***** Record set

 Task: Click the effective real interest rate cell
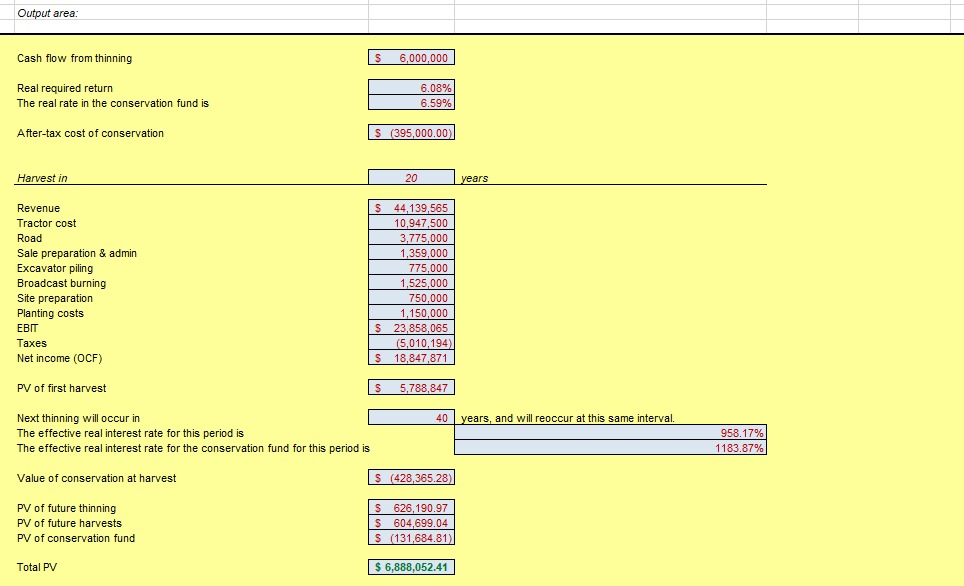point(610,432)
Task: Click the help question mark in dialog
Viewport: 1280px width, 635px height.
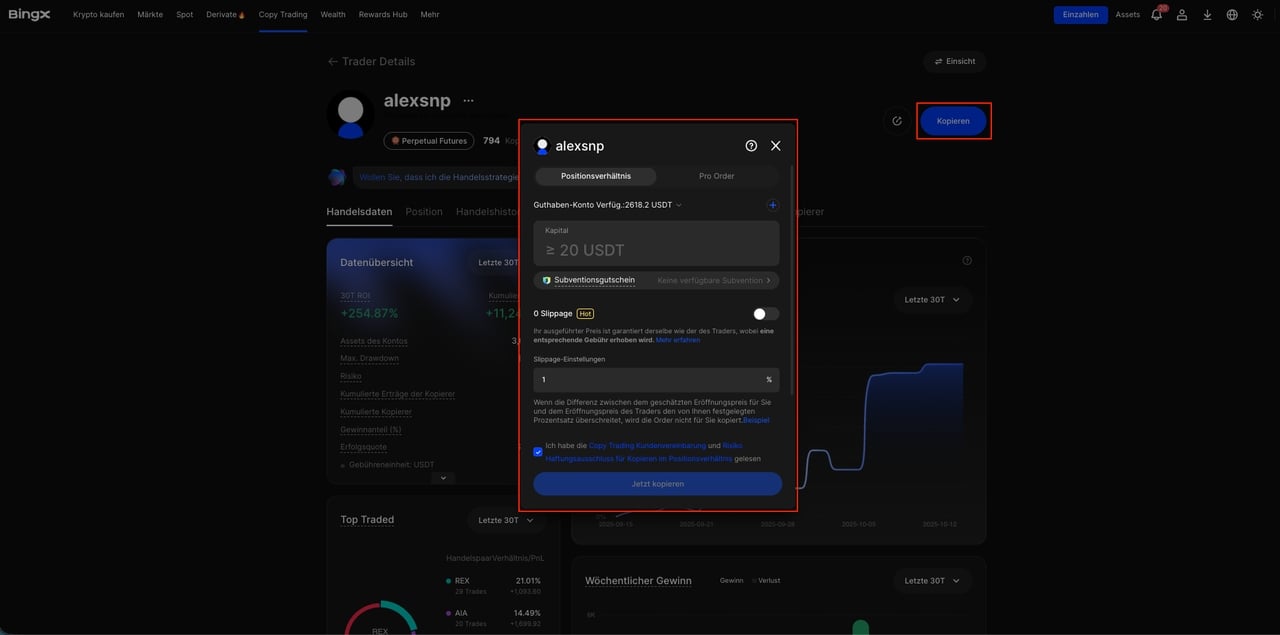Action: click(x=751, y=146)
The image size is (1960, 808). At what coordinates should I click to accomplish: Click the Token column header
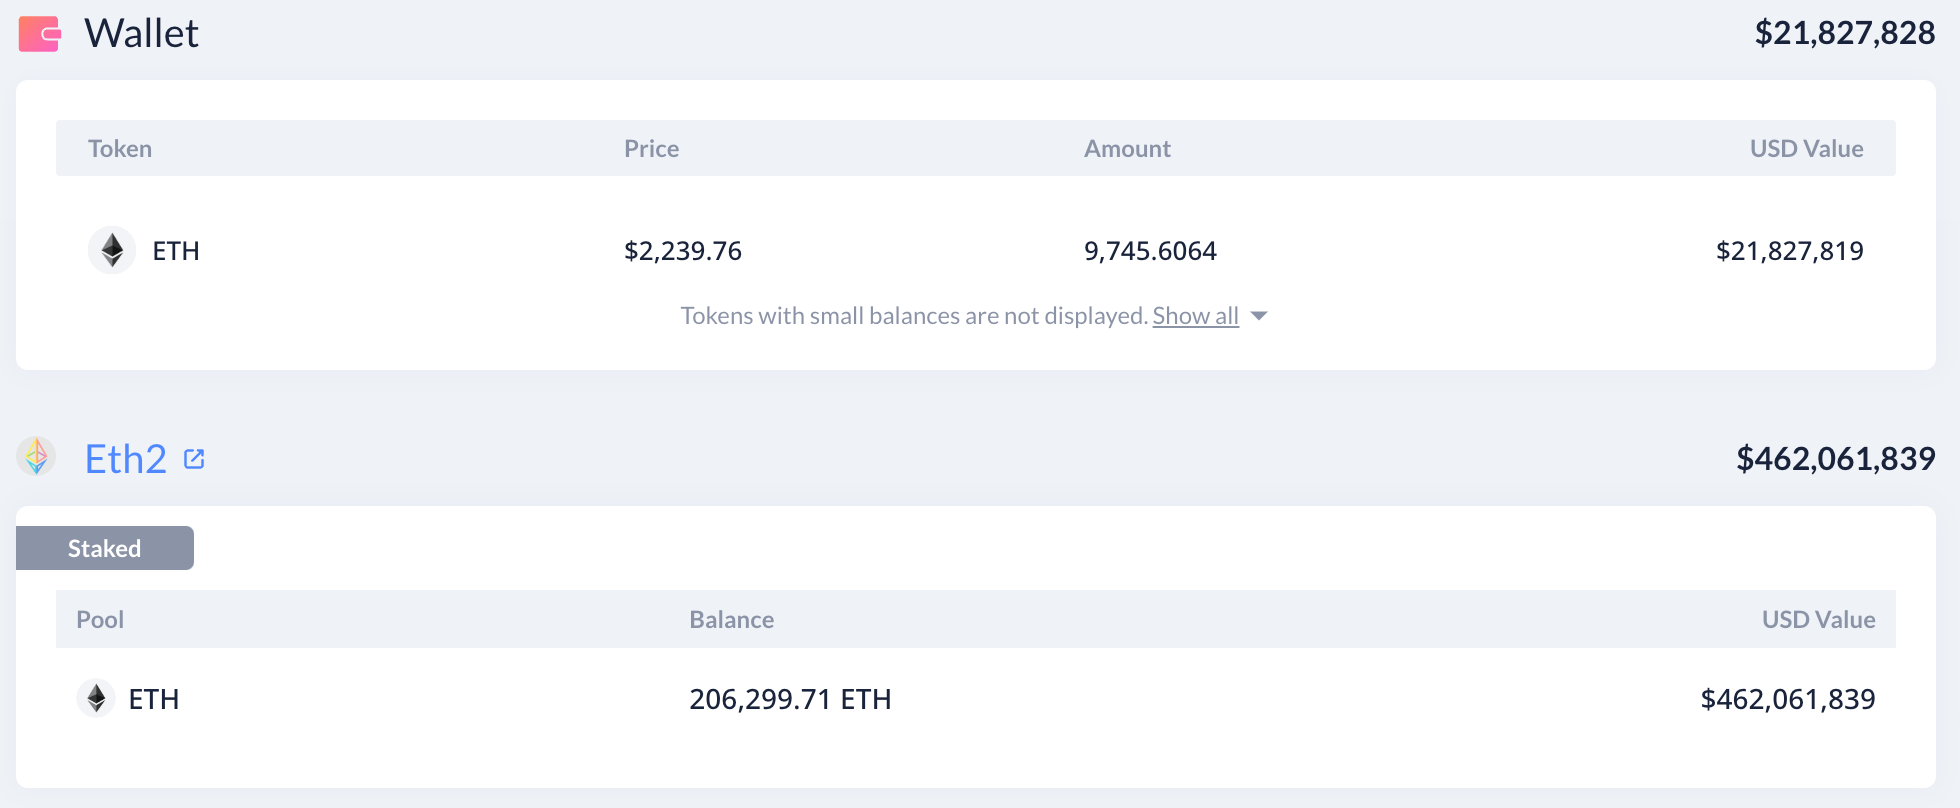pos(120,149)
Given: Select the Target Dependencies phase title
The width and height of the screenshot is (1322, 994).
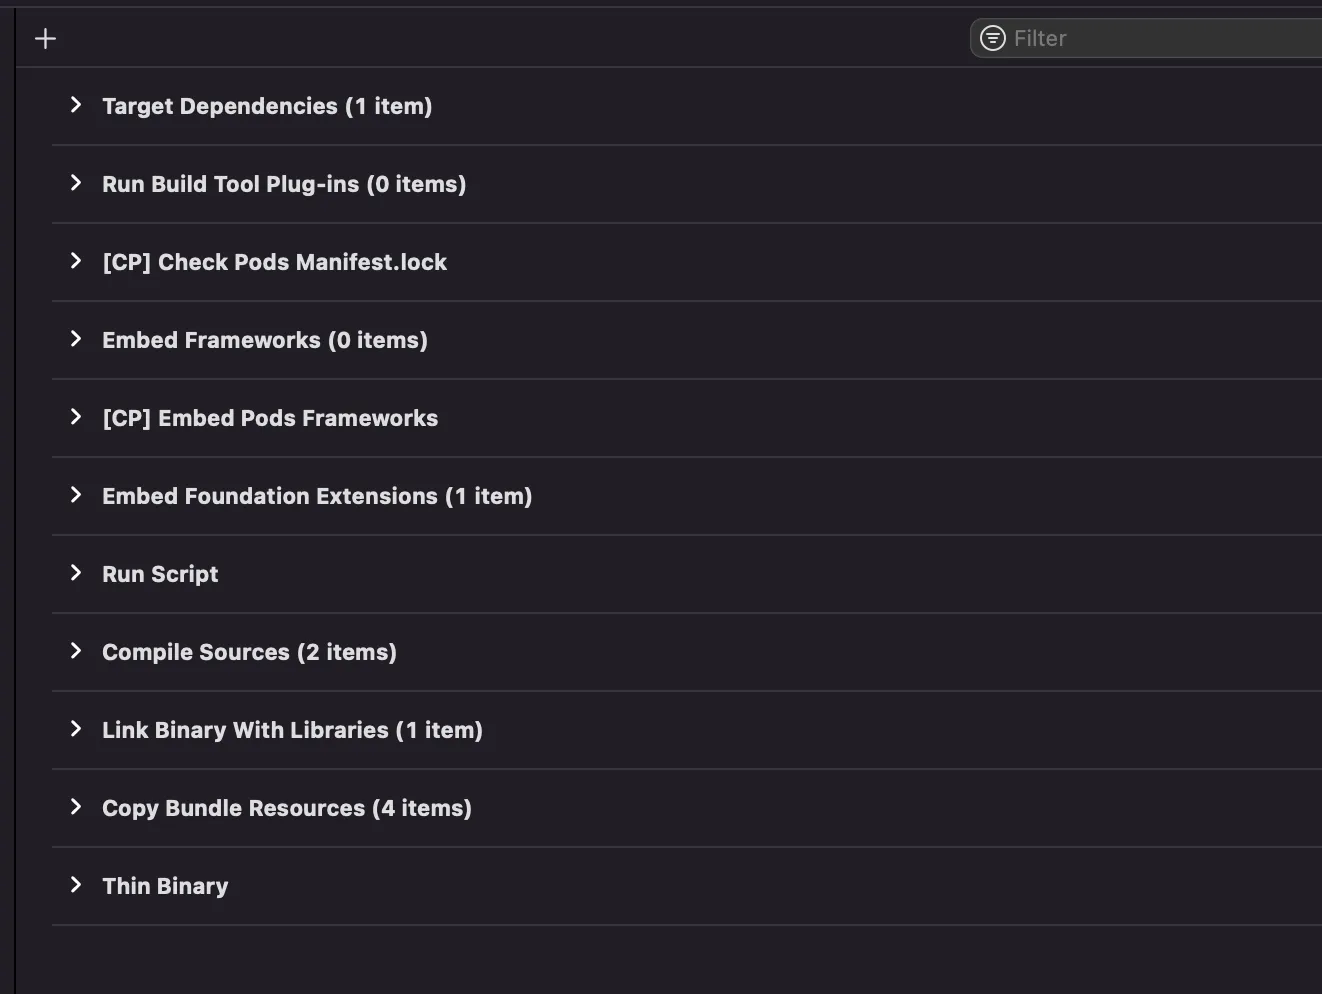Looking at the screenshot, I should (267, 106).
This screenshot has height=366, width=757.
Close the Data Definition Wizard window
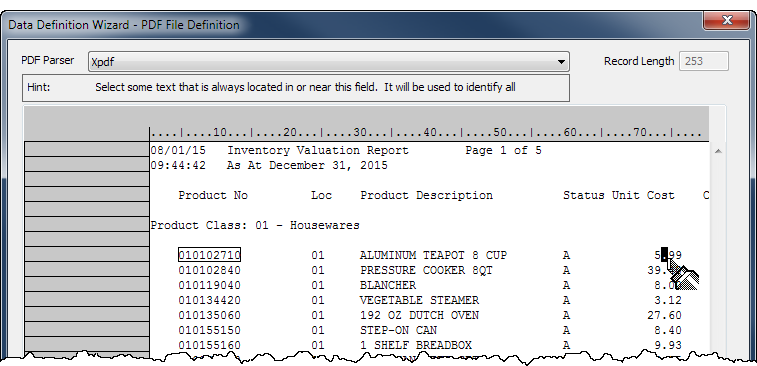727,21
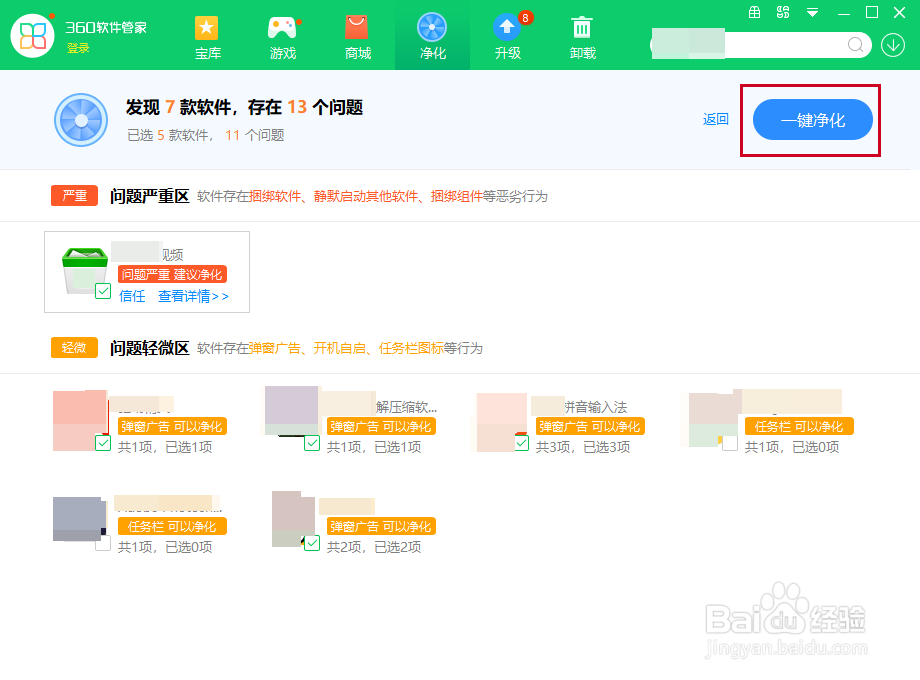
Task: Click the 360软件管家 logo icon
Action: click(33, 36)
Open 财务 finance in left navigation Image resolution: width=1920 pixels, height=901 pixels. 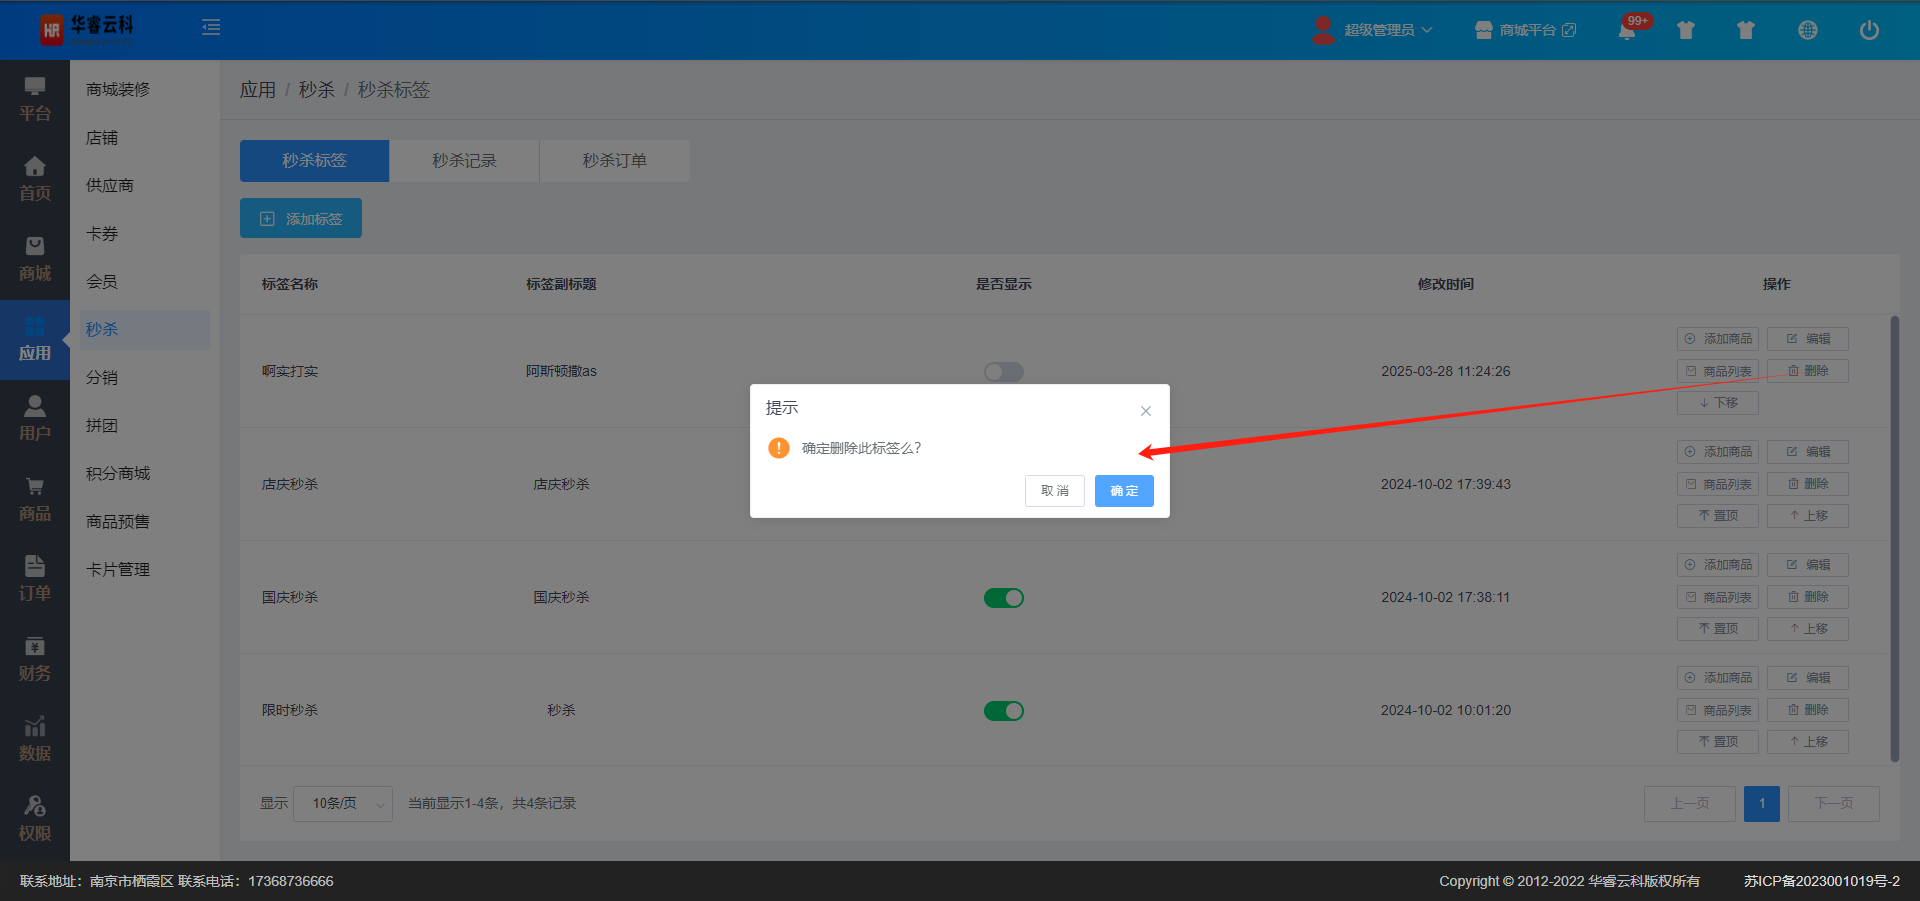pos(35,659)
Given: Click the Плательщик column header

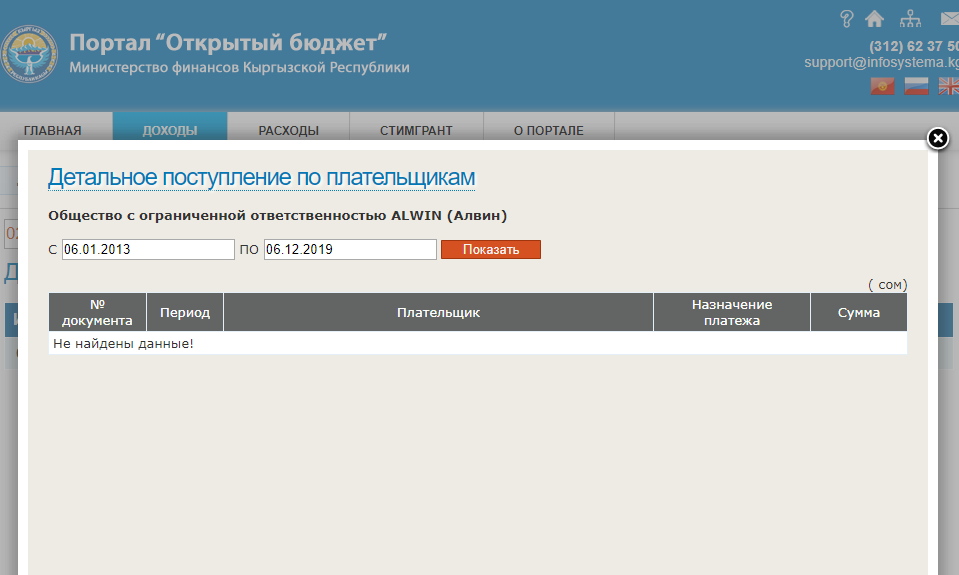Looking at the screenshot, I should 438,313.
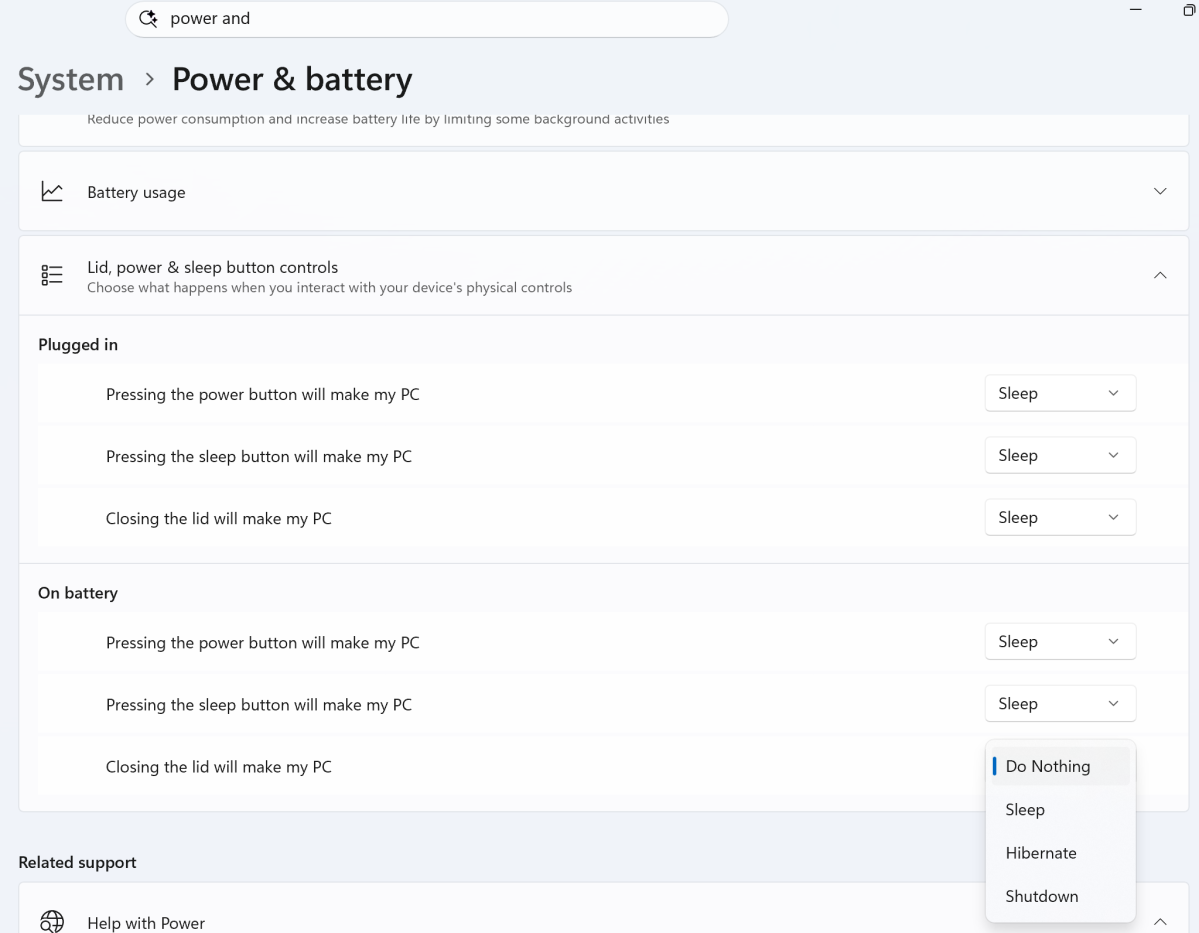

**********

Your objective: Print once more, exactly, the lines that start at the top of the records above and end at the line with "This screenshot has height=366, width=757.", skipping all pictures.

Reply to the task:
 Task: Click the effective real interest rate cell
point(610,432)
Task: Click the help question mark in dialog
Viewport: 1280px width, 635px height.
Action: click(x=751, y=146)
The image size is (1960, 808). At what coordinates should I click to accomplish: Click the Token column header
pos(120,149)
Given: Select the Target Dependencies phase title
The width and height of the screenshot is (1322, 994).
Looking at the screenshot, I should (267, 106).
This screenshot has height=366, width=757.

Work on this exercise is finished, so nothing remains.